Por Luis Alejandro Rizzi.-
A raíz de una consulta me vi obligado a repasar una serie de datos estadísticos sobre turismo internacional y desde una visión periodística se me ocurrió plantear algunas cuestiones.
Viajan en el año alrededor mil quinientos millones de personas no residentes por motivos de turismo, algo así como el 20% de la población mundial, estimada en 8500 millones.
Las estadísticas no registran la recurrencia y, luego de varias consultas, podríamos establecer o determinar que será de 1,5 de donde el porcentaje de la población mundial que tiene acceso al turismo internacional sería apenas un poco más del 10% del total.
Advertimos que las mayores corrientes turísticas se producen entre poblaciones con PPA -paridad de poder adquisitivo- superior a cien dólares por día.
Veamos.
Europa: es la región más visitada con 793 millones de turistas (+4% vs. 2024).
África: Registró el mayor crecimiento porcentual con un 8% de aumento (81 millones de llegadas), impulsada especialmente por el norte de África.
Asia y el Pacífico: Continuó su recuperación con 331 millones de llegadas (+6%), aunque todavía se situó un 9% por debajo de los niveles de 2019.
América: Tuvo un desempeño moderado con 218 millones de visitantes, un alza del 1%.
En América sólo México recibió 45 millones de visitantes y EEUU 75,6; Canadá casi 20 millones; Brasil 9,3 millones. Estos tres países más Brasil absorbieron 149,9 millones, casi un 65% del total.
Lo paradójico es que con una baja PPA somos, salvo Uruguay y Chile, emisores netos.
No sólo significa una cuestión en la distribución del ingreso muy desigual, sino que el turismo funciona más como importación que como exportación.
En Latinoamérica, el turismo está orientado hacia fuera y genera un medio de salida de divisas en la región.
Se da otro agravante. Parecería que los tipos de cambio facilitan el turismo emisivo y me animaría a decir que hasta lo subsidia.

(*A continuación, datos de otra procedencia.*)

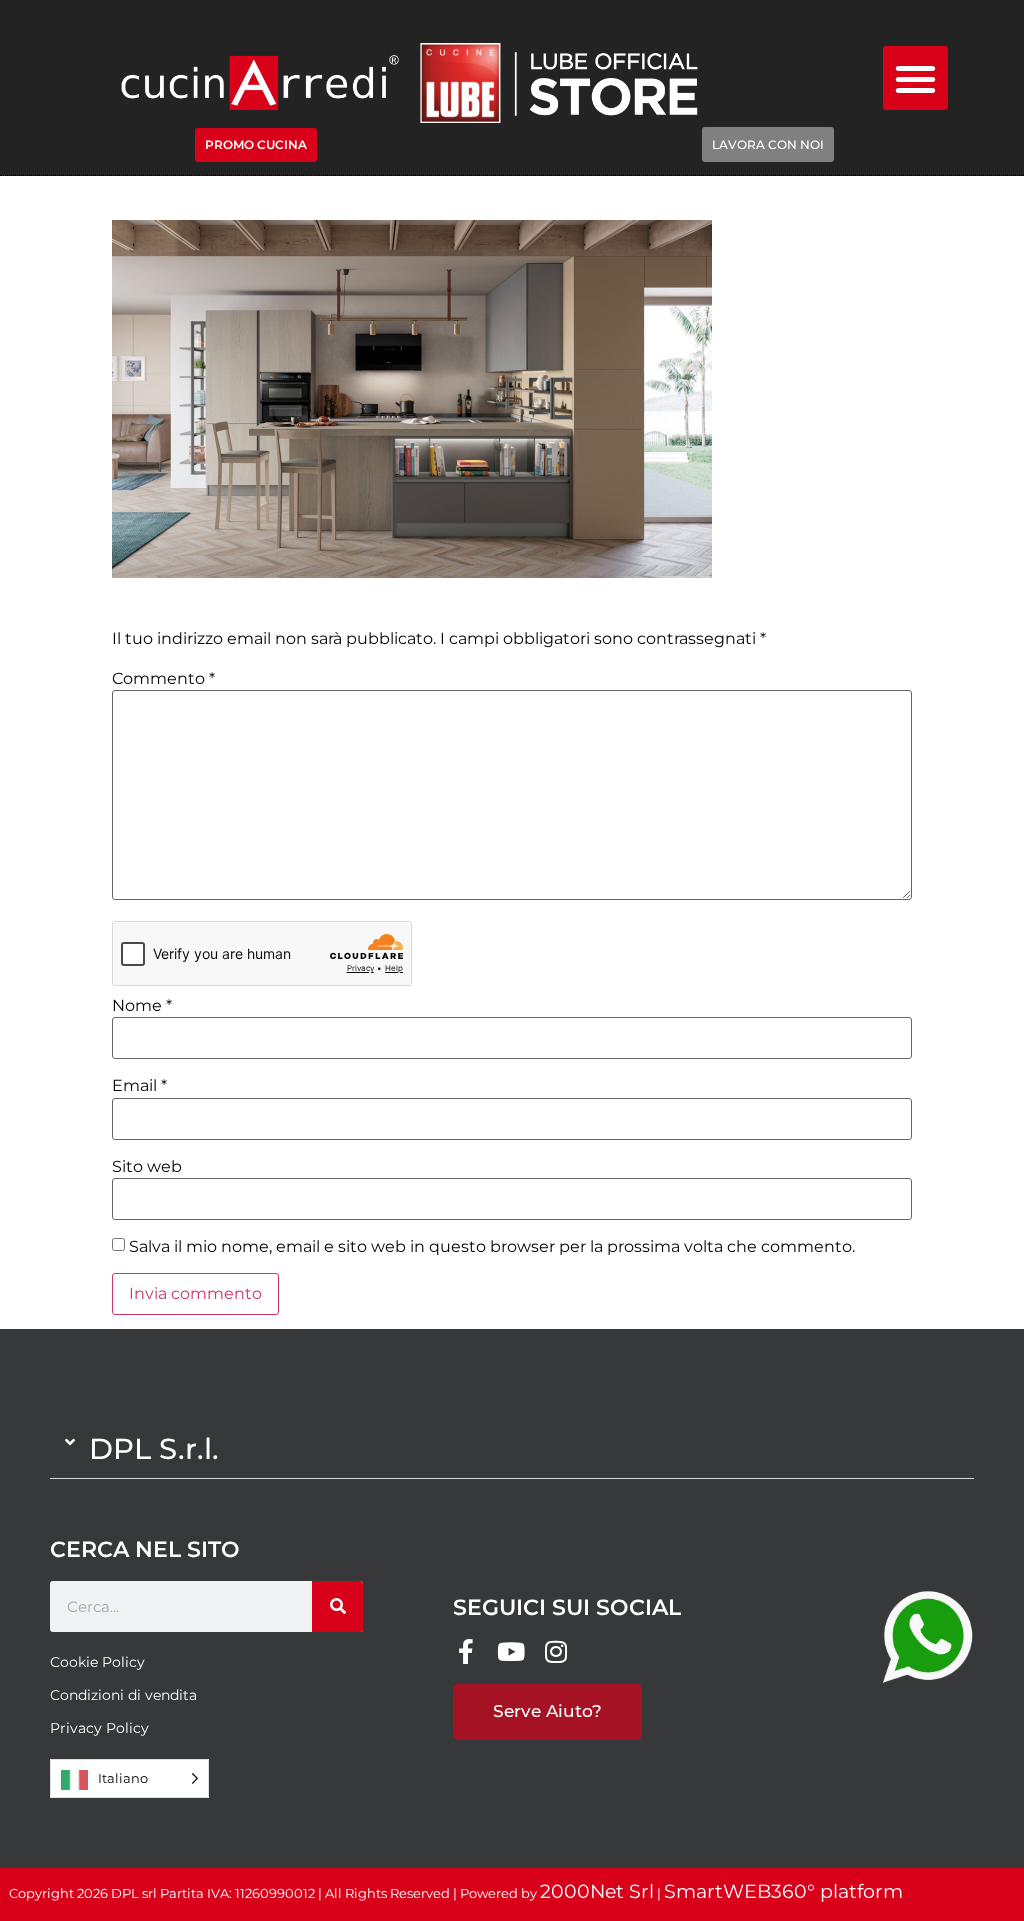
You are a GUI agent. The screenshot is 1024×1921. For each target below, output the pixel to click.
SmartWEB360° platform (783, 1891)
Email (139, 1086)
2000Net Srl (597, 1891)
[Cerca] (337, 1606)
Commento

Este fenómeno se da en especial en el tráfico fronterizo, donde se producen los desvíos de comercio según las diferencias de precios circunstanciales. Se da en una u otra dirección según las épocas.
El transporte aéreo internacional está sustentado en la tercera libertad, su mercado principal son las ventas locales. Las líneas extranjeras explotan la cuarta libertad, es decir llevan a sus bases “no residentes”.
Tenemos un grupo de líneas de medio Oriente, que explotan las últimas cuatro libertades, en mi opinión las 9 libertades del aire, son ocho.
Recordemos que la Pluna de Campiani, en verdad era una línea aérea de quinta y sexta libertad, en mi opinión es una misma libertad y experimentó la novena en Chile.
El germen de la Unión Europea fue la comunidad económica del carbón y el acero; en Latinoamérica podría ser la creación de un mercado único turístico en toda Latinoamérica.
Los pilares de un mercado común de turismo serían libertad de circulación de personas y servicios, una unidad monetaria virtual en la cual se expresan los precios en todos los países.
Vigencia de todas las libertades del aire, sin excepción para todos los transportistas con AOC emitidos en la región.
Eliminación de controles aduaneros y del IVA a los no residentes.
El turismo, tanto el emisivo como el receptivo, genera fuentes de trabajo, en el origen y el destino, con una ventaja la formación profesional podría ser una opción en los estudios secundarios, como en una época eran los llamados “peritos mercantiles”.
El turismo no es un lujo; es un derecho al descanso y al uso del tiempo libre. Cuenta la Biblia que Dios descansó el séptimo día.
Las políticas deben facilitar su acceso en especial a los segmentos ubicados en la base de la pirámide social.
En la pirámide de Maslow el turismo debería estar en la base.
El derecho al ocio es más que un derecho, es un “bien cultural”.